En ese mismo tiempo los neurólogos fueron nuestros pacientes en tratamientos psicoanalíticos, leyeron temas de psicología, muchos llegaron a hacer cursos afines a temas psicológicos y aprendieron a escuchar a los pacientes, si es que ya no lo sabían. Así como al final de la obra de Cervantes, Don Alonso Quijano se va pareciendo a Sancho, y éste adquiere rasgos quijotescos, los neurólogos valoraban más los aspectos psicológicos, aún en los casos más orgánicos, tanto como los psicoterapeutas empezaron a entender que, recordando a Hamlet, "había más cosas en el cielo y en la tierra de lo que soñaba su filosofía".
En el medio siguen quedando algunos psiquiatras y neurólogos que creen que el ser humano es una masa torneada de neuronas y otras células, bañadas por neuroaminas, que se transporta, sin zozobras ni diferencias, por este mundo atravesado por las respuestas unívocas del método científico. Son los que afirman que lo único importante es medicar la droga correcta, en la posología aconsejada de acuerdo al síndrome o la patología, obviando toda referencia al arte de tejer un vínculo terapéutico, generado en un marco necesario de tiempo, confianza y seguridad, antes de prescribir. Acaso, ¿no hemos visto infinidad de cuadros donde si bien la indicación era certera, no lo era la manera en que estaba hecha, siendo inadecuado el timing o fuera del marco de las propias y legítimas incertidumbres y dudas del paciente? Así seguimos viendo epilépticos que se niegan a tomar la imprescindible medicación porque dicen que "están cansados de que les den sólo pastillas", fóbicos que van a la consulta con el psiquiatra y al salir tiran la receta porque temen que los fármacos sean una más de las contingencias agresivas de un mundo que avizoran lleno de peligros, o esquizofrénicos con los cuales, muchas veces, debemos establecer una alianza de trabajo, con la familia incluso, antes de que puedan aceptar los psicofármacos.

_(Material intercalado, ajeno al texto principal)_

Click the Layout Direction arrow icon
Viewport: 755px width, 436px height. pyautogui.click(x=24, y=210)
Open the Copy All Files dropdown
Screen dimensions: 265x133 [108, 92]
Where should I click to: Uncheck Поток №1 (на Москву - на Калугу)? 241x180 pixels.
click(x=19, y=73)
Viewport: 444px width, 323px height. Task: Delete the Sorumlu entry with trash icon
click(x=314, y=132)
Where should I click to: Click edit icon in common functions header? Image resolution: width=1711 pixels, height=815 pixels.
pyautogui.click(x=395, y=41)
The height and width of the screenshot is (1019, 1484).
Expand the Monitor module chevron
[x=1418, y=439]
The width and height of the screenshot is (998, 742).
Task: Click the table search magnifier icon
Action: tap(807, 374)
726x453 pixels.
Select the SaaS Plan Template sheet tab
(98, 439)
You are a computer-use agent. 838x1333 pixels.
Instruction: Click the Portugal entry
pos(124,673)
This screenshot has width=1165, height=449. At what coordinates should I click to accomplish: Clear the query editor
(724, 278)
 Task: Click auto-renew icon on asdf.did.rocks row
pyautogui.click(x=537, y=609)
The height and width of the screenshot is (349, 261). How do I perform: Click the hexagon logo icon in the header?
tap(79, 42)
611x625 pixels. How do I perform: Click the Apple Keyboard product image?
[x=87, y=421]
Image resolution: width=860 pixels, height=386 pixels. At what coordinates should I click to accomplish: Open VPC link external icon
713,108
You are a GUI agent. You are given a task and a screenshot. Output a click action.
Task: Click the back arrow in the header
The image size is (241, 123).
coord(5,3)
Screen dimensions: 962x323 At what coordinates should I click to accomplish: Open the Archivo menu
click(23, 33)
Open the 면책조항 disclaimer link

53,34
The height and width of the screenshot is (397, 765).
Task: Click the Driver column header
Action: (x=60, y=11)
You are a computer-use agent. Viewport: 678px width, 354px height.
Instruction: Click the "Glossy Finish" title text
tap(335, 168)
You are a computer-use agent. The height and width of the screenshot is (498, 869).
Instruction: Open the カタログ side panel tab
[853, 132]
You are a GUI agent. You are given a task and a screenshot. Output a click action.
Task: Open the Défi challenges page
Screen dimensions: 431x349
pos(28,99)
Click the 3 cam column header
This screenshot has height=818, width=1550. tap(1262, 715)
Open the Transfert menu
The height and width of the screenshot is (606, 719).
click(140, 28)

La droga es la correcta, dada tal cual dice la ortodoxia, en la dosis justa, pero ¿qué piensa el paciente que es, precisamente, el que la va a tomar? ¿Cuáles son sus miedos, sus dudas, sus recelos ante la nueva medicación?, ¿qué le ocurre en la vida? No hace falta ser psicoterapeuta para tomarse un tiempo en escucharlo antes de recetar; sino tendremos que recordar aquella afirmación de que "la operación fue un éxito, pero el paciente se murió" y aquellos versos de Neruda cuando clama que -detrás de eso que deslumbra- "¿el hombre dónde estuvo?"; y tengamos que aceptar, tal cual nos dicen varias encuestas presentadas en un Meeting de la American Psychiatric Association (Nueva York, 1996), que los pacientes quieran buscar otra solución en las terapias alternativas.
Al fin y al cabo, hermanos neurólogos, ustedes fueron formados en lo que el sistema nervioso nos muestra y nosotros en escuchar lo que el sujeto nos dice. Ese fue uno de los grandes aportes de Freud y sus discípulos cuando a diferencia de la psiquiatría y neurología clásicas sostuvieron que los pacientes, además de ser observados, examinados y descriptos fenomenológicamente, tenían algo que contar. Y lo hacían de una determinada manera, con una carga de afectividad insoslayable, en el marco de su particular historia.
De la mirada de ambos -neurólogos y psiquiatras- surgirá, sin la lucha vana de orgánico versus psicológico ni de medicación contra psicoterapia, un enriquecimiento mutuo y el mantenimiento de nuestra larga, trabajosa y permanente amistad.